2

I am trying to use the code developed by @Alex Trounev here: Numerical solution of an iterative equation for different kind of q. I am not sure how to incorporate two different parameters in a Do loop to achieve this.

Here's my manual try to plot Tf and cp for different q:

These are the parameters in common for any q:

ah = 342496; (*J/mol*)
R = 8.314; (*J/mol.K*)
A = 7.6*10^-38; (*s*)
b = 0.67;
x = 0.49;
T0 = 500;(*K*)
Tfinal = 350;(*K*)
Tf[0] = T0;(*Initial condition for Tf*)

Here's to implement a q=-0.1/60 (q1) and plot it:

(*q1*)
q = -0.1/60;
dt = Abs[(T0 - Tfinal)/(300*q)];(*s. This ensures n to be 300*)
n = IntegerPart[Abs[(T0 - Tfinal)/dt/q]]; (*number of steps*)
dT = dt*q; (*K*)
T[k_] := T0 + \!\(
\*SubsuperscriptBox[\(\[Sum]\), \(i = 1\), \(k\)]dT\);

Do[
 tau[k] = A*Exp[(x ah)/(R T[k]) + (1 - x) ah/(R Tf[k - 1])];


Tf[k] = T0 + !(
*SubsuperscriptBox[([Sum]), (i = 
      1), (k)](dT*((1 - Exp[(((-(
*SubsuperscriptBox[([Sum]), (j = 
             i), (k)]((((dT))/((q*tau[j]))))^b))))]))));


, {k, n} (Do[exp,{i,imax}]. k starts at 1.)]


(Visualization for q1)


Tfc = Table[{T[k], Tf[k]}, {k, 
   n}]; (Creates a table of Tk and Tfk such 

{{Tk1,Tfk1},{Tk2,Tfk2}...} from k to n)
T[0] = T0;
cp = Table[{T[k], (Tf[k] - Tf[k - 1])/(T[k] - T[k - 1])}, {k, n}];


ListPlot[Tfc, PlotRange -> {{350, 500}, {400, 500}}, 
 ImageSize -> Medium, AxesLabel -> {"T", "Tf"}]
ListPlot[cp, PlotRange -> {{350, 500}, {-0.5, 3}}, 
 ImageSize -> Medium, AxesLabel -> {"T", "cp"}]

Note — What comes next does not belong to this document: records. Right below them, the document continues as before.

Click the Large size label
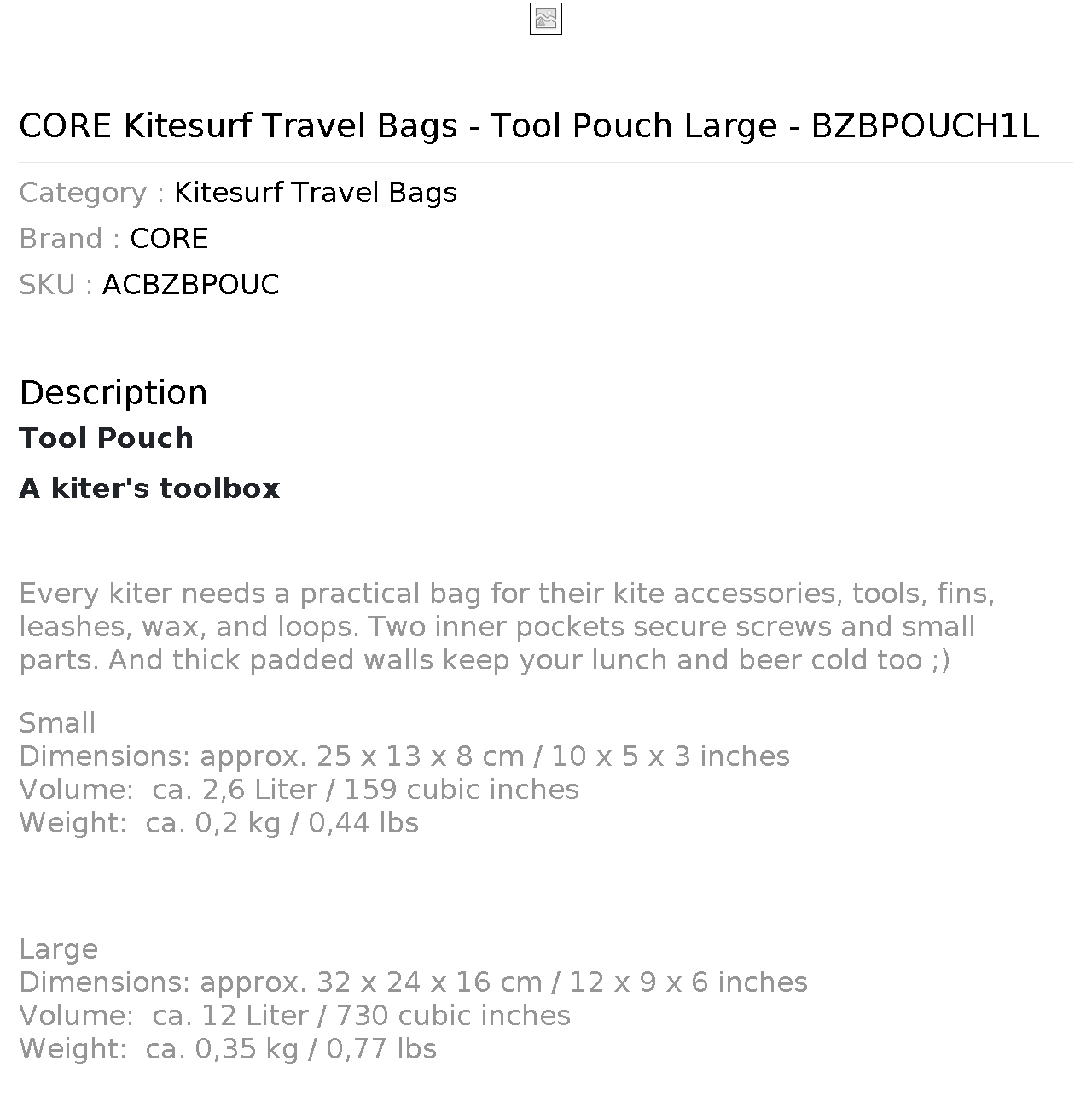1092x1101 pixels. point(58,949)
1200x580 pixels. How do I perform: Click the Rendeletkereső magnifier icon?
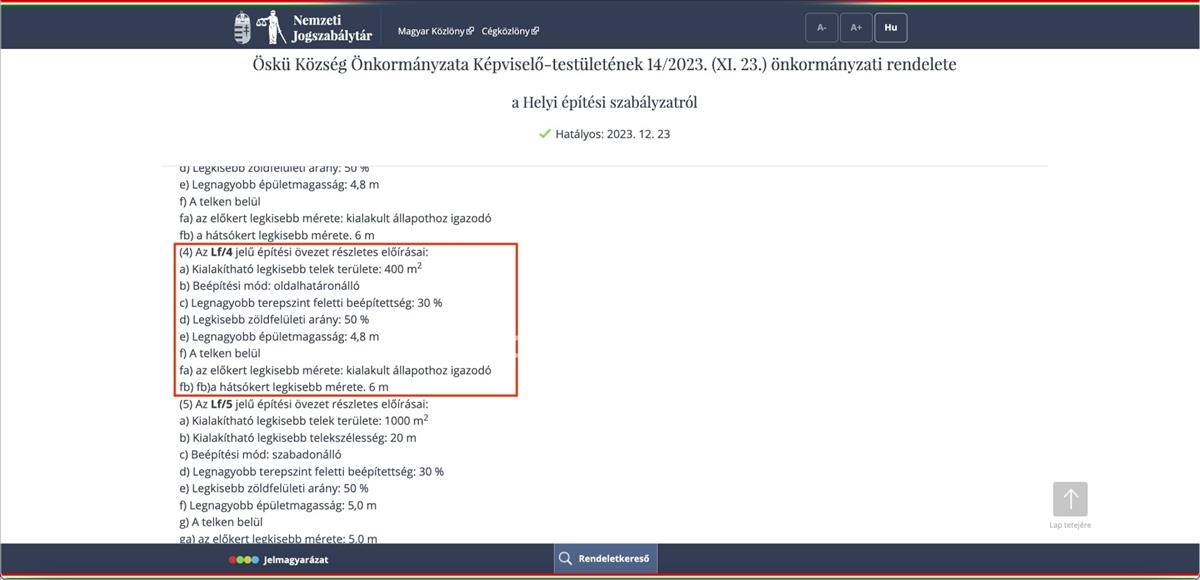pyautogui.click(x=566, y=559)
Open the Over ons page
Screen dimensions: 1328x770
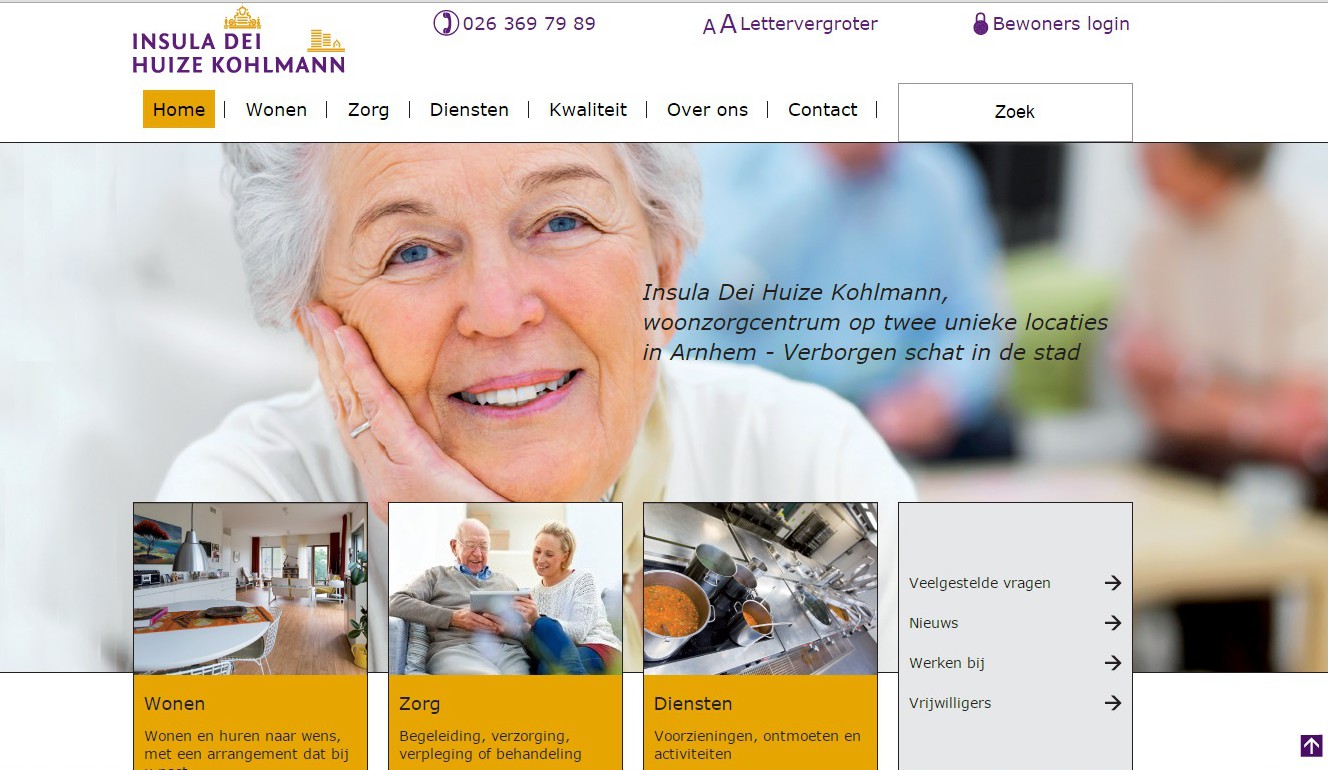[707, 110]
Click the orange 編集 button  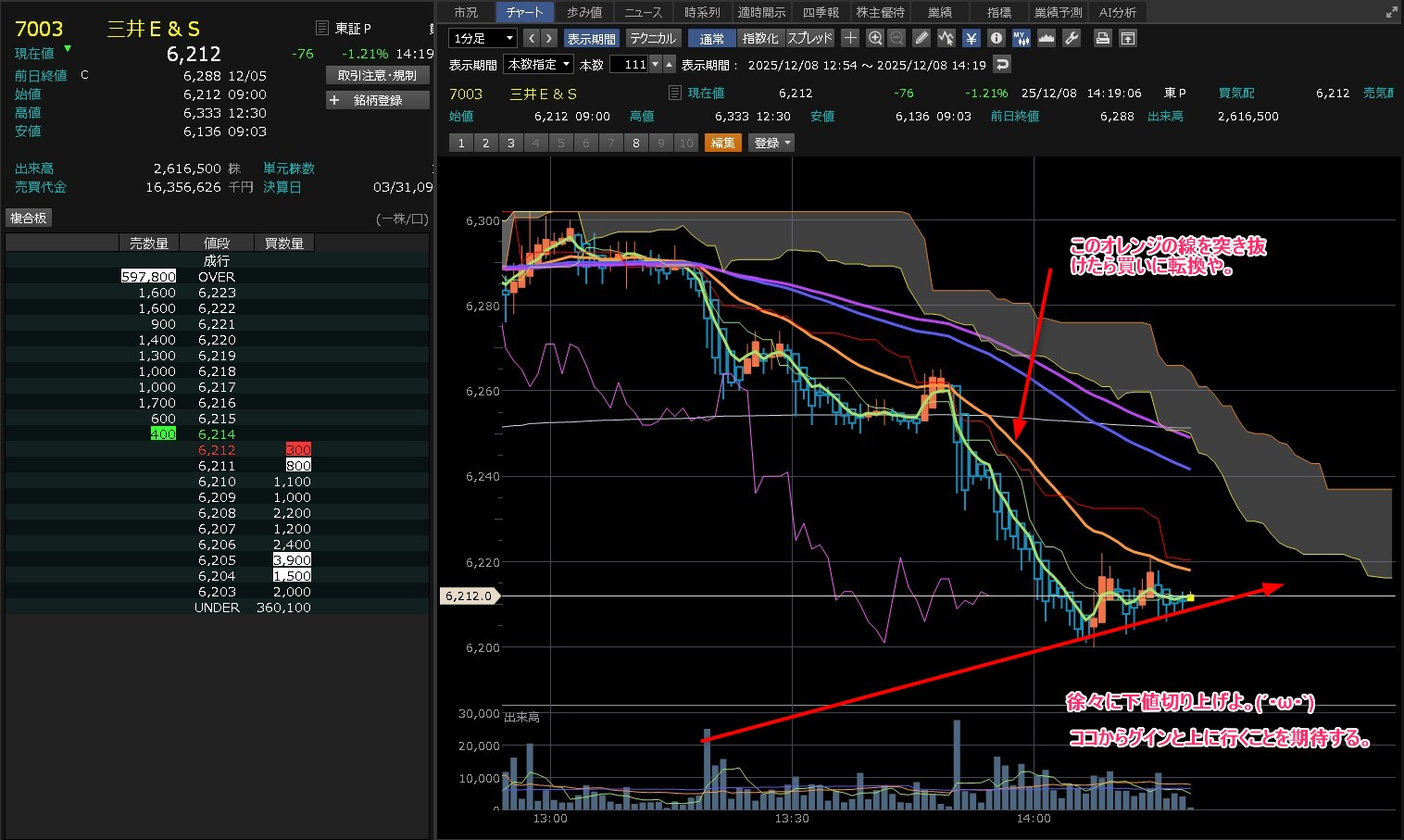(723, 143)
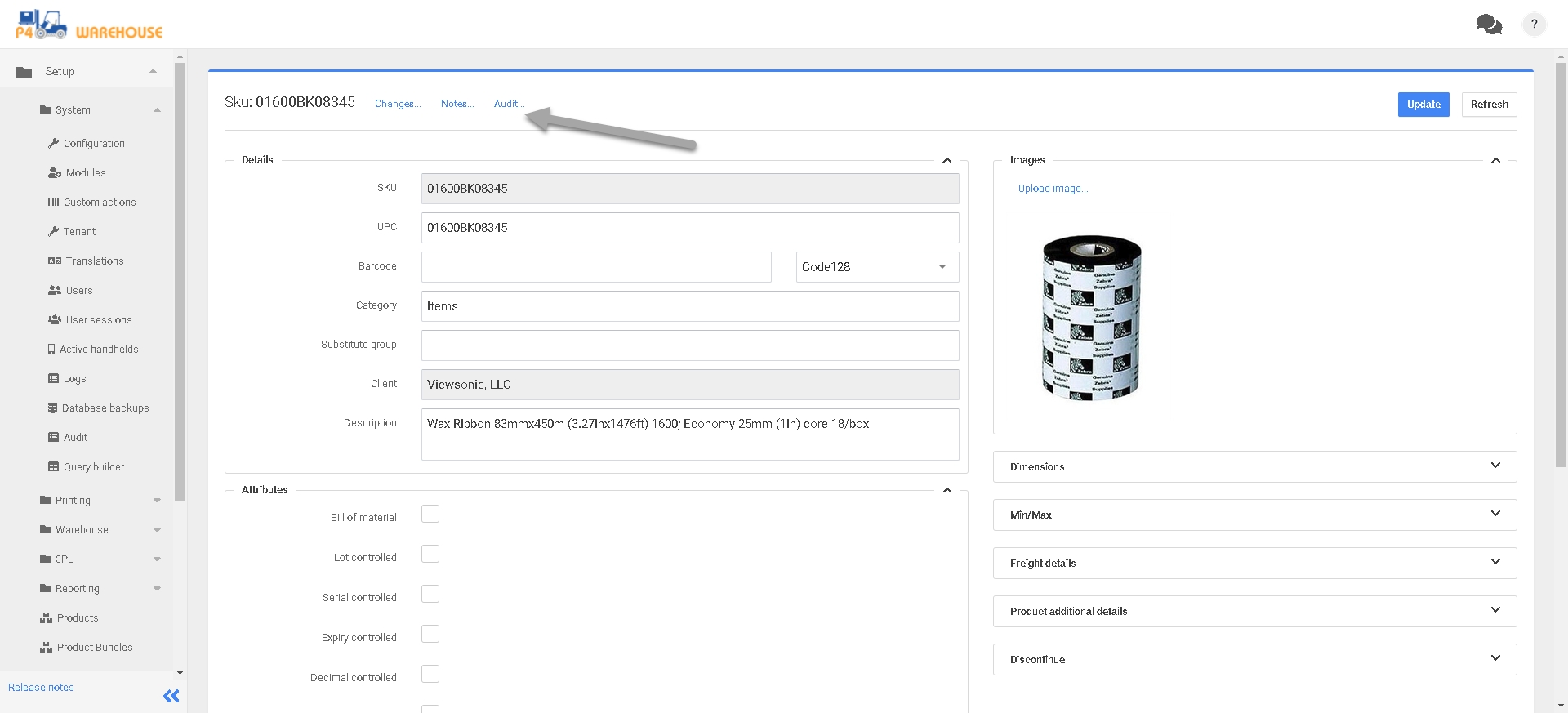Expand the Warehouse menu folder
Image resolution: width=1568 pixels, height=713 pixels.
(82, 529)
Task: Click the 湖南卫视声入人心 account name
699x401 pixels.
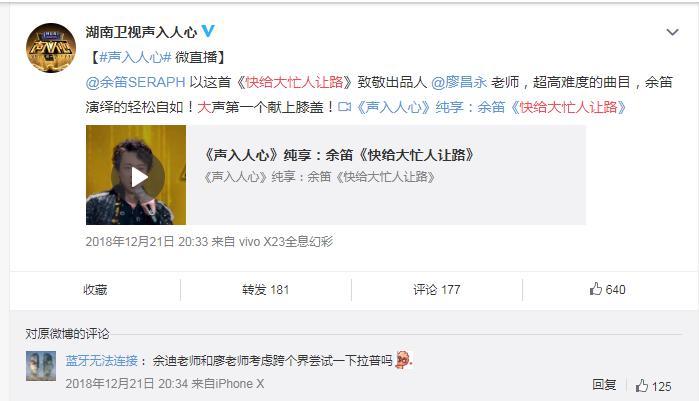Action: click(141, 32)
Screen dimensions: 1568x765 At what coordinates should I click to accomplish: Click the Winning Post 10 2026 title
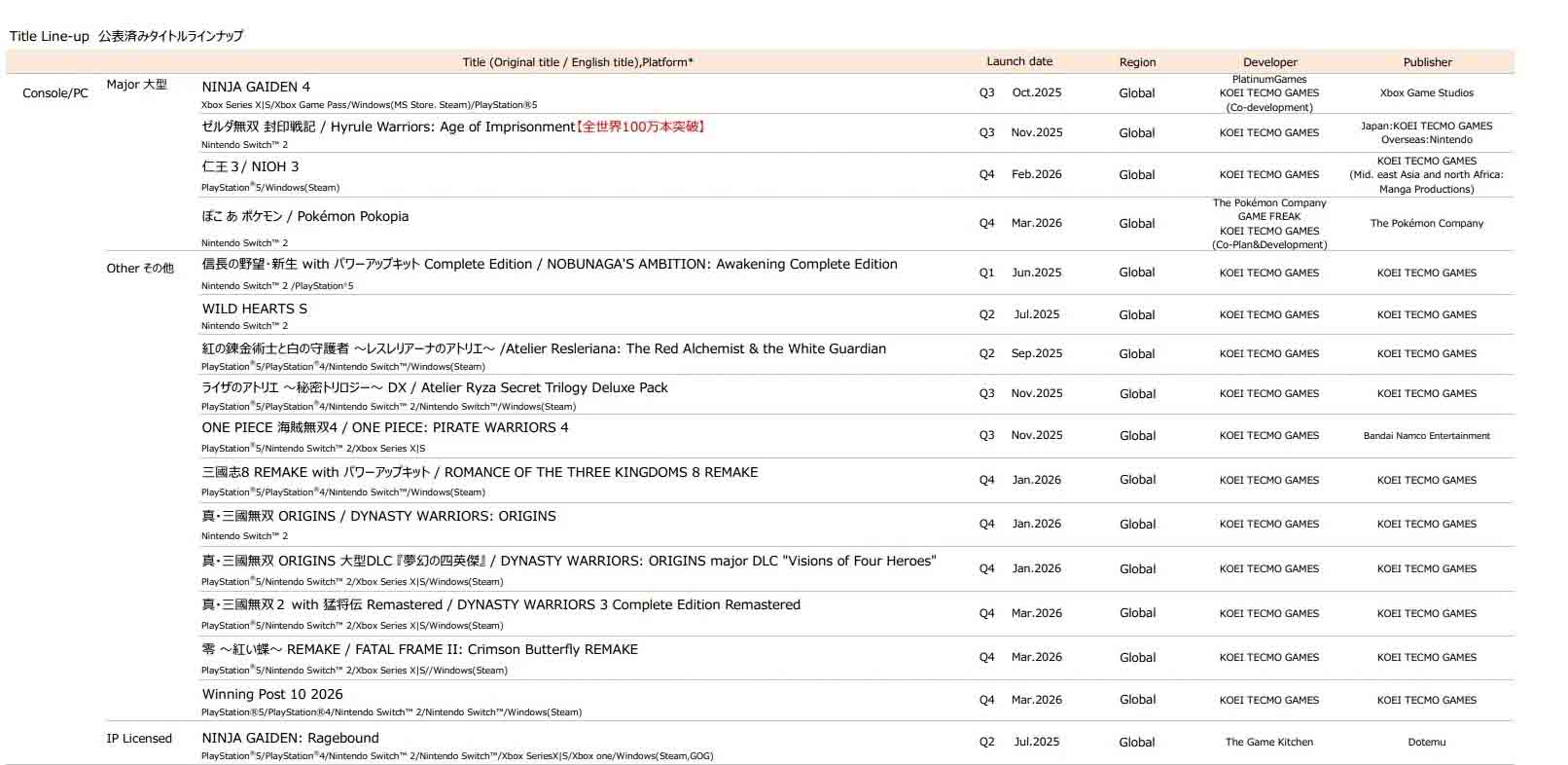272,694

Here's to implement a q=-1/60 (q2) and plot it (the same except for changing q):

(*q2*)
q = -1/60;
dt = Abs[(T0 - Tfinal)/(300*q)];(*s. This ensures n to be 300*)
n = IntegerPart[Abs[(T0 - Tfinal)/dt/q]]; (*number of steps*)
dT = dt*q; (*K*)
T[k_] := T0 + \!\(
\*SubsuperscriptBox[\(\[Sum]\), \(i = 1\), \(k\)]dT\);

Do[
 tau[k] = A*Exp[(x ah)/(R T[k]) + (1 - x) ah/(R Tf[k - 1])];


Tf[k] = T0 + !(
*SubsuperscriptBox[([Sum]), (i = 
      1), (k)](dT*((1 - Exp[(((-(
*SubsuperscriptBox[([Sum]), (j = 
             i), (k)]((((dT))/((q*tau[j]))))^b))))]))));


, {k, n} (Do[exp,{i,imax}]. k starts at 1.)]


(Visualization for q2)


Tfc = Table[{T[k], Tf[k]}, {k, 
   n}]; (Creates a table of Tk and Tfk such 

{{Tk1,Tfk1},{Tk2,Tfk2}...} from k to n)
T[0] = T0;
cp = Table[{T[k], (Tf[k] - Tf[k - 1])/(T[k] - T[k - 1])}, {k, n}];


ListPlot[Tfc, PlotRange -> {{350, 500}, {400, 500}}, 
 ImageSize -> Medium, AxesLabel -> {"T", "Tf"}]
ListPlot[cp, PlotRange -> {{350, 500}, {-0.5, 3}}, 
 ImageSize -> Medium, AxesLabel -> {"T", "cp"}]

Question:

What I want is to be able to do each plot for different q's in a single plot in a automatic manner without having to repeat the code at each q. The q values I want to plot are q1=-0.1/60,q2=-1/60,q1=-10/60, q1=-80/60. How can I do this?

John
  • 1,611
  • 4
  • 14

1 Answers1

1
  1. Wrap everything in a Module (added bonus: localize variables and definitions)
  2. Use it to define a function that takes q as a parameter
  3. Build a Table that calls your function with the appropriate values of q
  4. Done!
ClearAll[function]
function[q_, T0_: 500, Tfinal_: 350, ah_: 342496] :=
 Module[{R, A, b, x, dt, n, dT, T, Tf, tau, Tfc, cp},
  R = 8.314;(*J/mol.K*)
  A = 7.6*10^-38;(*s*)
  b = 0.67;
  x = 0.49;
  Tf[0] = T0;(*Initial condition for Tf*)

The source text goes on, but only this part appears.